The Vesper Project at the American University Creates a Physical Opportunity to Inhabit Mental Illness
by Mike Iacovone
In an exhibit at Yale, a man named Benjamin Vesper attacked one of Titus Kaphar’s paintings under the duress of a psychotic breakdown. Vesper was admitted to a psychiatric hospital, and through treatment started to reveal his past to the doctors. He also wrote letters to Kaphar, which can be read here.
The one-sided correspondence is a wild ride through the conscience of a man who has a shaky and paranoid hold on reality, and they are absolutely, voyeuristically captivating. Instead of reacting against Vesper’s actions, Kaphar engaged him in written conversation. Vesper’s letters are meandering rants of a man struggling with the loss of his own identity.
In one of the letters Vesper does his best to explain the attack brought on by Kaphar’s painting –
“Then the painting I’m looking at reaches out and takes hold of me
Like the day the Indian Ocean woke up and decided to claim several thousand souls
I realize now that it was a trap
The lure was well placed
Just around a corner so I couldn’t see it coming
Maybe it called to me
I can’t say for sure now
But once I was in front of it I felt so alone.”
Kaphar used these letters as the impetus of a five-year study that resulted in a large, immersive installation. Although the artist and Vesper might seem like they have little in common, Kaphar found connections with Vesper because he was also struggling with the disparities in his own childhood memories, and realizing that they were less than true.
From the Vesper Project website Kaphar explains, “Several years ago, I started a portrait of my aunt with the intention of placing her into an 18th century composition. As I was studying her features from a photograph, I realized that I had memories of her that simply did not make sense. The longer I painted, the more I realized that I had compiled years of memories of her that were geographical and historical impossibilities. After contacting my family for confirmation, they verified that she couldn’t have been present at the times and places I distinctly remembered her being.”
Titus Kaphar’s The Vesper Project, on view at the Katzen Arts Center at American University through December 13th, was inspired by Vesper’s paranoid letters and manifests them physically into an installation depicting two conjoined rooms of a 19th century home where a massive tragedy has occurred.
As you walk into the massive environment in adjoining rooms constructed in the AU Gallery, you find yourself suddenly trespassing into the abandoned home of a fictionalized 19th Century New England family. Based on Vesper’s family story and correspondence with the artist, the family was light skinned enough to pass for white, but their mixed heritage made them “Negro” according to the law. After some unfortunate events involving a daughter’s failed engagement and some business deals that went bad, their lives and secrets begin to unravel and the ensuing chaos shatters the family and undermines the social status the father worked so hard to achieve.
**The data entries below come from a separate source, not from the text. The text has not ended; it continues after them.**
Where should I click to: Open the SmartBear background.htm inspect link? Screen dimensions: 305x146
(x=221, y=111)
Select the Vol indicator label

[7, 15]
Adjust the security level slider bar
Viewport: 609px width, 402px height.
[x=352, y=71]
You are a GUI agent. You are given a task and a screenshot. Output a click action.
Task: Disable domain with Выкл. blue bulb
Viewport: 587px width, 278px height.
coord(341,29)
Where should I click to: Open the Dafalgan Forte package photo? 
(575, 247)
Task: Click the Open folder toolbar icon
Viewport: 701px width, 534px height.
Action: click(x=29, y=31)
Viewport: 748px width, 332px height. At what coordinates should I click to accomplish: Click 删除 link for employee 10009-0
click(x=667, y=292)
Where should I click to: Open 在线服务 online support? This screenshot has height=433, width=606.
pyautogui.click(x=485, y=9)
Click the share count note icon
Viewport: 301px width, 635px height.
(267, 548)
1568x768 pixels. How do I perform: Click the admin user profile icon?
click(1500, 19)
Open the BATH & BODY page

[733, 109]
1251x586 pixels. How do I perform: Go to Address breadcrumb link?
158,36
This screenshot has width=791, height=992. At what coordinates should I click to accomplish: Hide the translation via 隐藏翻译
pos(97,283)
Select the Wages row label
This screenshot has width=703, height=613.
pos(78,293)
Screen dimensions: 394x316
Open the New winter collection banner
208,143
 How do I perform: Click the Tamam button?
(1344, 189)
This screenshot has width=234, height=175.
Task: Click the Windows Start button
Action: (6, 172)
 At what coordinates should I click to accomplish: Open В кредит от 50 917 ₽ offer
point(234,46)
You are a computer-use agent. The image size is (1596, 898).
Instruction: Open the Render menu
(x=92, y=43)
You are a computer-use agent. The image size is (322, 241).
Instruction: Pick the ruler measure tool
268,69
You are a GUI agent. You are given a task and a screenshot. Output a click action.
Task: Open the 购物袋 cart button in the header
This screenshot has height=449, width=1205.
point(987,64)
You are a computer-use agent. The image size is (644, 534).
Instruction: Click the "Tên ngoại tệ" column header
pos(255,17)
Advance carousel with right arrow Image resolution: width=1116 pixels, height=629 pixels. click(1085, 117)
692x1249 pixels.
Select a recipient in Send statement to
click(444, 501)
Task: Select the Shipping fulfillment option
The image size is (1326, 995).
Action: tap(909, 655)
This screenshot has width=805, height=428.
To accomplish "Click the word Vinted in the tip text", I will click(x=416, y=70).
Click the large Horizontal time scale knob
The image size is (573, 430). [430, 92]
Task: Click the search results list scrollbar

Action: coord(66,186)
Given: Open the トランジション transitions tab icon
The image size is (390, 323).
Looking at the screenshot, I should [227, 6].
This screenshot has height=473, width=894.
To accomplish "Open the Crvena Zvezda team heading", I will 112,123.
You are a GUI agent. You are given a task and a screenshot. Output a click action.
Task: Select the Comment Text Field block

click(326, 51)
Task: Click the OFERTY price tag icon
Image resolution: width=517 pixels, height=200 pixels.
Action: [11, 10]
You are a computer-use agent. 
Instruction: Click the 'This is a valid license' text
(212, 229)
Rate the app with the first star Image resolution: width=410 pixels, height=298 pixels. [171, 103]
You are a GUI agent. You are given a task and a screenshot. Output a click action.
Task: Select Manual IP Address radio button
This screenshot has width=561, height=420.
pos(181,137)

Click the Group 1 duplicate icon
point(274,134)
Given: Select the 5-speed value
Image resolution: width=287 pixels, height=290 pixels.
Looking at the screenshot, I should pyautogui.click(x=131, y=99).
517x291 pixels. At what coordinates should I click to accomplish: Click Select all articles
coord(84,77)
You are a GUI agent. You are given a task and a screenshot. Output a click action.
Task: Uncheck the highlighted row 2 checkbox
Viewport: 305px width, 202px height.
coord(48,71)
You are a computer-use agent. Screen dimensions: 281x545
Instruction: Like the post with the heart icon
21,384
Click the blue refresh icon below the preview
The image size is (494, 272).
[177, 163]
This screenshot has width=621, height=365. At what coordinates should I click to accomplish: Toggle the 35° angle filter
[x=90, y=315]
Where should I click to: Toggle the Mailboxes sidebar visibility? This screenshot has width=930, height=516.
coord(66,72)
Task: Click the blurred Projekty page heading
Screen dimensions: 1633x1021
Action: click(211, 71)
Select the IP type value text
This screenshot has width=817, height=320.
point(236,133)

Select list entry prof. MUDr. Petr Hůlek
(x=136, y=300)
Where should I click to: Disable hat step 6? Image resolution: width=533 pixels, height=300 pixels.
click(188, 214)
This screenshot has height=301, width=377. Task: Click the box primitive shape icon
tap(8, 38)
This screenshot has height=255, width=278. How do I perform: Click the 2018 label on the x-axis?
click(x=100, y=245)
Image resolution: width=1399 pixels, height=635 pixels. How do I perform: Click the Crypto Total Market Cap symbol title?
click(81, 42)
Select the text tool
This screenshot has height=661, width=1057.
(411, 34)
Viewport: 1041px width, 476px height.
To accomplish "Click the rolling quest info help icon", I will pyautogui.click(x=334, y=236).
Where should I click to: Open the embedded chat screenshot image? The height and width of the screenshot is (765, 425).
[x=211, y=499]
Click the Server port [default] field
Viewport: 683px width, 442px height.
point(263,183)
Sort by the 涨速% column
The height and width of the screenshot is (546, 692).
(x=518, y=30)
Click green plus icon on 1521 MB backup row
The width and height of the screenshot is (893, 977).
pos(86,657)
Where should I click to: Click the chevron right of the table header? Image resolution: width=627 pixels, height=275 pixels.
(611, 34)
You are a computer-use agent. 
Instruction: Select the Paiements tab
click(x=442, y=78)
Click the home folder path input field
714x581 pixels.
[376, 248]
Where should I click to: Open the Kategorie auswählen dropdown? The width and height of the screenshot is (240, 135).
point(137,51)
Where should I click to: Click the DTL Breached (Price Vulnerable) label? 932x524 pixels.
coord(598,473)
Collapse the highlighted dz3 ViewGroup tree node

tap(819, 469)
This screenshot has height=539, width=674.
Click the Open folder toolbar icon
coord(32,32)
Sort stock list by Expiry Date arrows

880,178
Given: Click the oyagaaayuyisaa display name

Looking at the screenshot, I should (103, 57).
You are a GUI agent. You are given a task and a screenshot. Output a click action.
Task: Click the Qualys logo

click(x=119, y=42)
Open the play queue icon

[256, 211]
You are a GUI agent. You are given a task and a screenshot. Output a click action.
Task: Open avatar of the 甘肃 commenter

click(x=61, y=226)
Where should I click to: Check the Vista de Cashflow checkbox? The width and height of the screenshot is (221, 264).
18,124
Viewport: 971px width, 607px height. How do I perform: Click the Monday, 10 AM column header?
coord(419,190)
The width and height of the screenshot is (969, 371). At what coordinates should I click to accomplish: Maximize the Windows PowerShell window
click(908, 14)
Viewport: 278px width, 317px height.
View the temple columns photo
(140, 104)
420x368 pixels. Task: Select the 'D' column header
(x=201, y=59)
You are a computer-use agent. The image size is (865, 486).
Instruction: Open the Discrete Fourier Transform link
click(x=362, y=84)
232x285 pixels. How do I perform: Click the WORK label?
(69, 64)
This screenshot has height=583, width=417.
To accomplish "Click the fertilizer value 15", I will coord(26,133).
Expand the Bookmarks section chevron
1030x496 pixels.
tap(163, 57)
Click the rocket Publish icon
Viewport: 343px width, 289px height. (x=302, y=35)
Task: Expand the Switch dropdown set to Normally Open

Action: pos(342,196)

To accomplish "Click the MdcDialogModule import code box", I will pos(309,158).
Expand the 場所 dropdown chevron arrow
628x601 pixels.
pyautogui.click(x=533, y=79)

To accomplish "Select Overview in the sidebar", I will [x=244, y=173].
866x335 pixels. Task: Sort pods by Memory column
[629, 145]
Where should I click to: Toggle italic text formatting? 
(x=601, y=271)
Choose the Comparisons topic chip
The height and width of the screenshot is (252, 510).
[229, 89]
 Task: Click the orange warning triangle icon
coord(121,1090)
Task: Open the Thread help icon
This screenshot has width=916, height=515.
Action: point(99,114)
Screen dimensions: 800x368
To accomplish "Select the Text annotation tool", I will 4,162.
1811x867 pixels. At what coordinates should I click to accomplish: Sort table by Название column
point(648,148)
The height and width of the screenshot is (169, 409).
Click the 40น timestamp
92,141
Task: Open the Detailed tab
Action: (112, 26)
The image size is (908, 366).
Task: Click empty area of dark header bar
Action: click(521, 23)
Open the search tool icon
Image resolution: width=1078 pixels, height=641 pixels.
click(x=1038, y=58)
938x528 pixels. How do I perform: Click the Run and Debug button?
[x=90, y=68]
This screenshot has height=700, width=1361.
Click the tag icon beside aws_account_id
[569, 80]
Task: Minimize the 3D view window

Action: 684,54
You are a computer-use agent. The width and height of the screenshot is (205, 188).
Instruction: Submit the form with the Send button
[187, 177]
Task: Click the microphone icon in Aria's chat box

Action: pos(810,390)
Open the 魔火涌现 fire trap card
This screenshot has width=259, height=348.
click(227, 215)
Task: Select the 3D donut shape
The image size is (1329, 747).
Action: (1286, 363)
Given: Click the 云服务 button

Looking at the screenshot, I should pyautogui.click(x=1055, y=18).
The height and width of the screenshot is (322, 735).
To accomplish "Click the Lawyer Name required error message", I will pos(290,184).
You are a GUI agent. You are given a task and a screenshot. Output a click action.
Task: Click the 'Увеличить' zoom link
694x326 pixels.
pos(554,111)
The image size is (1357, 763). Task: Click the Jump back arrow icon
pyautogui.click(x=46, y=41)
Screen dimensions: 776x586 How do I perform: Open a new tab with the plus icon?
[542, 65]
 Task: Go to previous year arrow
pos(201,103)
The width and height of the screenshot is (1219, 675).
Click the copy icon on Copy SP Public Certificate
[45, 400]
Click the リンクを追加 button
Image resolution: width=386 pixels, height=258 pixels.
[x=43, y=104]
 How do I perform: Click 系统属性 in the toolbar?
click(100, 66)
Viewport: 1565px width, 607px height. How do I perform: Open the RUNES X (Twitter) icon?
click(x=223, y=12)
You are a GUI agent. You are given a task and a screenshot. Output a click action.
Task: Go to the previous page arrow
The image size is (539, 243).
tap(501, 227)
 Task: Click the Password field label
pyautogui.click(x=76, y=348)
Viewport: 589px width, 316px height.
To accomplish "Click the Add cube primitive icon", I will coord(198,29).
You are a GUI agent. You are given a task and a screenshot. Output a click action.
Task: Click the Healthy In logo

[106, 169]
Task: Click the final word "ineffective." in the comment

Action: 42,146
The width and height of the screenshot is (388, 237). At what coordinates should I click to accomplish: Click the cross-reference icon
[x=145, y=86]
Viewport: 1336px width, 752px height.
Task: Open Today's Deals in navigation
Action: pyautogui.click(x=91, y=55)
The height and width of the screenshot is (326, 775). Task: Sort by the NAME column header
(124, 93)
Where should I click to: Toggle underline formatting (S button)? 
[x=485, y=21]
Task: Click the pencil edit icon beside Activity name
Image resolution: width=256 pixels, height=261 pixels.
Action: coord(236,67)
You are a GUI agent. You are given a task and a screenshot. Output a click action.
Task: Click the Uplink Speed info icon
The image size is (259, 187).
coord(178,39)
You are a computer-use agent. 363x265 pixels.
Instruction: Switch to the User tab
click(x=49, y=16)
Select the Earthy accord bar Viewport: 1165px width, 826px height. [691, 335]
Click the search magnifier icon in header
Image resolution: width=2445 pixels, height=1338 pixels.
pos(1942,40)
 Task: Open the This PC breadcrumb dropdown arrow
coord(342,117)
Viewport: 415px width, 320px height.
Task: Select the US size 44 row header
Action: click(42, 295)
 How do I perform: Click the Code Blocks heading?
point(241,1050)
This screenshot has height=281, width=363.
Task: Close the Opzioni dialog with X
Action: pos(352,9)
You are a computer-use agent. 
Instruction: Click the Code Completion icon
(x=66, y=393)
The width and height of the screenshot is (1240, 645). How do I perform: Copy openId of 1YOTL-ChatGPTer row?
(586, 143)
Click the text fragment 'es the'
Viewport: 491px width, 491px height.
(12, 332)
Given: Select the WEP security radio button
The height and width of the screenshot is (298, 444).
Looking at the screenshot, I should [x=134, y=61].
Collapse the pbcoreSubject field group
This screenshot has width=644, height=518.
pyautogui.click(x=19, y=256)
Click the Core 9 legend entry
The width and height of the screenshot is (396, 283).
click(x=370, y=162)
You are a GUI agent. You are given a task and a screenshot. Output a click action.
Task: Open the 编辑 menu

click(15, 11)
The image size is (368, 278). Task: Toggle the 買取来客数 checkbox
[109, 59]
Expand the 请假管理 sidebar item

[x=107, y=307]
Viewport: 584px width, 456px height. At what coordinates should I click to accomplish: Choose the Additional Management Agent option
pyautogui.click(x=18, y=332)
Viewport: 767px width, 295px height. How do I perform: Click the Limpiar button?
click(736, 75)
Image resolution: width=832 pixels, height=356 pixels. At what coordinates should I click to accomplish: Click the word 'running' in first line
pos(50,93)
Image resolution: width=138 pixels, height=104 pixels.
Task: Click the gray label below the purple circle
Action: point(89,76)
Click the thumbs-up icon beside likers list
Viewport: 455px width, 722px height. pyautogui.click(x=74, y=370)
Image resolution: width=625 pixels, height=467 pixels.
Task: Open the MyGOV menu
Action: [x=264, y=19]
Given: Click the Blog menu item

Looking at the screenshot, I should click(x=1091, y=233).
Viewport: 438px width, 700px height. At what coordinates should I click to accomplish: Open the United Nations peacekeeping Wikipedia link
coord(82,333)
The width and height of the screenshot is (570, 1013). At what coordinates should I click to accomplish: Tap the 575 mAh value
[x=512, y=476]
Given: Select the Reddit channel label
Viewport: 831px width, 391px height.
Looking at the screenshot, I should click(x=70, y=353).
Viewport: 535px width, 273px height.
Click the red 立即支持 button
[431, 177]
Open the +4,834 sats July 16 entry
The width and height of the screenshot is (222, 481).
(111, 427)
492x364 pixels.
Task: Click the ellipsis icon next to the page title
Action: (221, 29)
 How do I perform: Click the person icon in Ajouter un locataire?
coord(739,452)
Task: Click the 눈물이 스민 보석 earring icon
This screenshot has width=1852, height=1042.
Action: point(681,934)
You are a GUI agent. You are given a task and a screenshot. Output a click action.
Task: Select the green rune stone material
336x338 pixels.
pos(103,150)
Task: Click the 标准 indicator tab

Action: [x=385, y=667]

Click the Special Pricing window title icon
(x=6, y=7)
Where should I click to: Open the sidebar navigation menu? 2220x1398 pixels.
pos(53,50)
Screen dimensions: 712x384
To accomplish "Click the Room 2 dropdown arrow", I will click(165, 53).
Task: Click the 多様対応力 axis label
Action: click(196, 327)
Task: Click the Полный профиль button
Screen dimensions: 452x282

The two rooms are built from old beams, planks and boards, and there is faint smell of an old attic. Dusty furniture, an old typewriter, a broken wall clock and some wooden tables decorate what would have been an elegant sitting room, but has been repurposed into a sequestered hide out. The second room has a rift cracking through the floor and walls resembling an earthquake, which reference a breakdown. A tree branch is wedged halfway through the broken wall, tethered by multiple ropes pulling it in, or possibly preventing its escape. There is a fireplace that is blocked by boards haphazardly nailed to it, and this too leaves you wondering if it’s meant to block an exit or entrance. These fictional records of human action give all indications of strife and unrest, yet Kaphar manages to keep sentimentality and nostalgia out of the equation, an amazing task for someone who had such a personal experience with the subject.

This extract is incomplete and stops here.